On the other hand, the six films chronicling these adventures pick and choose from the best moments from the series and turn them into cult films with enough blood to spare for about 75 summer blockbusters. While fans of films like Kill Bill or Sin City may not find the amount of blood in these pictures shocking today, when they premiered cult enthusiasts absolutely ate them up. The potent mix of sex and a lot of violence that looked like they came straight out of a Spaghetti Western gave these pictures a status abroad that they never really found at home in Japan. The movies had such a cult following that Western director Robert Houston and his partner David Weisman devised to bring the story of assassin Ogami Itto and his son to a larger American audience by creating Shogun Assassin, a movie edited together by using footage from the first two Lone Wolf and Cub films, and then re-dubbed in English.
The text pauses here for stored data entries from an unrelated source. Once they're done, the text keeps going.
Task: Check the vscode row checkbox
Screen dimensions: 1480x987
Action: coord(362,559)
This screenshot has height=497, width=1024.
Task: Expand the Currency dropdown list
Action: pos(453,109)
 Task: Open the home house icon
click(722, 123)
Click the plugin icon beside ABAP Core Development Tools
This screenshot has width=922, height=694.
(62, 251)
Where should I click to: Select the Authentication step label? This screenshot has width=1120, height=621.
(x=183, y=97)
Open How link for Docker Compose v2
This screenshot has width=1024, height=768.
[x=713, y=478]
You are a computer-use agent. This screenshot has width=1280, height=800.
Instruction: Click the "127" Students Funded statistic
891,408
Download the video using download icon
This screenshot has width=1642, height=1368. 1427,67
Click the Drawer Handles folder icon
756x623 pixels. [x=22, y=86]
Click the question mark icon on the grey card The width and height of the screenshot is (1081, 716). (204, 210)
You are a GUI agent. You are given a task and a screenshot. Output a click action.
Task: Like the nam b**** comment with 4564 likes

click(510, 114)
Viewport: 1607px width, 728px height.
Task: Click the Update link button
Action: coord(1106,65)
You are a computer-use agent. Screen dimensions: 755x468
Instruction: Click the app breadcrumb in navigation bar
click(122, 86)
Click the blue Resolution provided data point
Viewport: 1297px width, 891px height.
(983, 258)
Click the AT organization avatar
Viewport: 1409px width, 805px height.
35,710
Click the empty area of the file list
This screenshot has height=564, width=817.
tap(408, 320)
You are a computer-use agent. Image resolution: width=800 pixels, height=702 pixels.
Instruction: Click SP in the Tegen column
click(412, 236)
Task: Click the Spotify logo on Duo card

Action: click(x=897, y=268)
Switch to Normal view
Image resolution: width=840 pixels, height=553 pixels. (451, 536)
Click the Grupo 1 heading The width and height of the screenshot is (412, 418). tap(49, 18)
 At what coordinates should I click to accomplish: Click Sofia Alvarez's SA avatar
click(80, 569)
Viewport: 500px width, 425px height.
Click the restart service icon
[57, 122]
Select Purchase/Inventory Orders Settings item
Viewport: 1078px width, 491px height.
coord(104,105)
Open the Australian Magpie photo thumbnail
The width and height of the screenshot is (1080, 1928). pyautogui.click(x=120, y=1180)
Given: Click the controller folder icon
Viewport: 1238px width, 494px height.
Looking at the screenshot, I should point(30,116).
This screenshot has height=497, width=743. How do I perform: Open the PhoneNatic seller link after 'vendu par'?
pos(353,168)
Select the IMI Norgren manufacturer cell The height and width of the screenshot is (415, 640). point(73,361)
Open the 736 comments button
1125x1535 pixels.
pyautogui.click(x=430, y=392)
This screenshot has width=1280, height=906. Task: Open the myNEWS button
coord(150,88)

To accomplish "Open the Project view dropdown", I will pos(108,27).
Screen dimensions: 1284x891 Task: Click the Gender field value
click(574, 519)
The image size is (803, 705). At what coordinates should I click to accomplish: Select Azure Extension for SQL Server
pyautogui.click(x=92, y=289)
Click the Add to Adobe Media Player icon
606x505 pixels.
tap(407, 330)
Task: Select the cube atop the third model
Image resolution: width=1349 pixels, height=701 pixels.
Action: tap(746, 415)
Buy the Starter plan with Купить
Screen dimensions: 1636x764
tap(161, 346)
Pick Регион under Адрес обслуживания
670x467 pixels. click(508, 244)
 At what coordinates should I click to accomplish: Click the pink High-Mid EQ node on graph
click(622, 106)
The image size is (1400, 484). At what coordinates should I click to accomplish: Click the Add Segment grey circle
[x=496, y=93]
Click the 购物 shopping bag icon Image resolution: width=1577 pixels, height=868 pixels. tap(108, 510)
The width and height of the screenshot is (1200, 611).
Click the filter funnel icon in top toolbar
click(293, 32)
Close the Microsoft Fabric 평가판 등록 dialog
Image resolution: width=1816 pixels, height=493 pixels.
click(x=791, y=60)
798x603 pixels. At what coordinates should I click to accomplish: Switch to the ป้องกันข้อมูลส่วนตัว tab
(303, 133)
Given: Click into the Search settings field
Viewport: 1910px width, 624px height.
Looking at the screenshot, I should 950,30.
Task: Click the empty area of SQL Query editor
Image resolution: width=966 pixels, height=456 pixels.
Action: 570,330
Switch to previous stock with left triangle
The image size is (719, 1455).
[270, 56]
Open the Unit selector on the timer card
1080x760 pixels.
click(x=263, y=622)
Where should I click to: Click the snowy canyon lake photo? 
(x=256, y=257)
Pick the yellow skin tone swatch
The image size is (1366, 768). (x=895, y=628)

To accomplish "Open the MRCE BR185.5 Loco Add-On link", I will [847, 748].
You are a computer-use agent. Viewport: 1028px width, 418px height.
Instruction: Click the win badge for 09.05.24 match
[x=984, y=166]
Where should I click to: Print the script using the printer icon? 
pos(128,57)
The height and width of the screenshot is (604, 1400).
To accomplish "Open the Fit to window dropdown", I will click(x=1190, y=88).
Now, in most instances this would be a recipe for disaster. Taking footage from separate pictures and then adding them together to find a cohesive story feels similar to cinematic tragedies like Trail of the Pink Panther and Game of Death, both of which cobbled together old footage to try and make a new film. Neither of those films are even in the same league as Shogun Assassin is though, which is so seamless that you can’t even tell that the film wasn’t originally meant to be shot that way. On top of that, the movie adds narration from the young child Diagoro (Akihiro Tomikawa) that may actually add pathos and improve upon the original storytelling of the movies.

Also, editing the film together the way they do, the movie is pretty much non-stop fights. From beginning to end, Itto must battle armies of ninja and samurai, leading up to the final epic duel with “The Lords of Death”. Limbs are severed, heads are literally split open, blood sprays in huge fountains, and the death toll is a ridiculous number. If you’re a fan of Kill Bill-style action, I can’t imagine a better film to give you the same type of thrills.

For the best Ninja on Samurai battles in cinema history, look no further. Shogun Assassin is a premiere Grindhouse movie with enough action and blood for eight movies, along with awesome ninja ridiculousness along the way. If Ninja Assassin is half this fun, we should be in for a good time.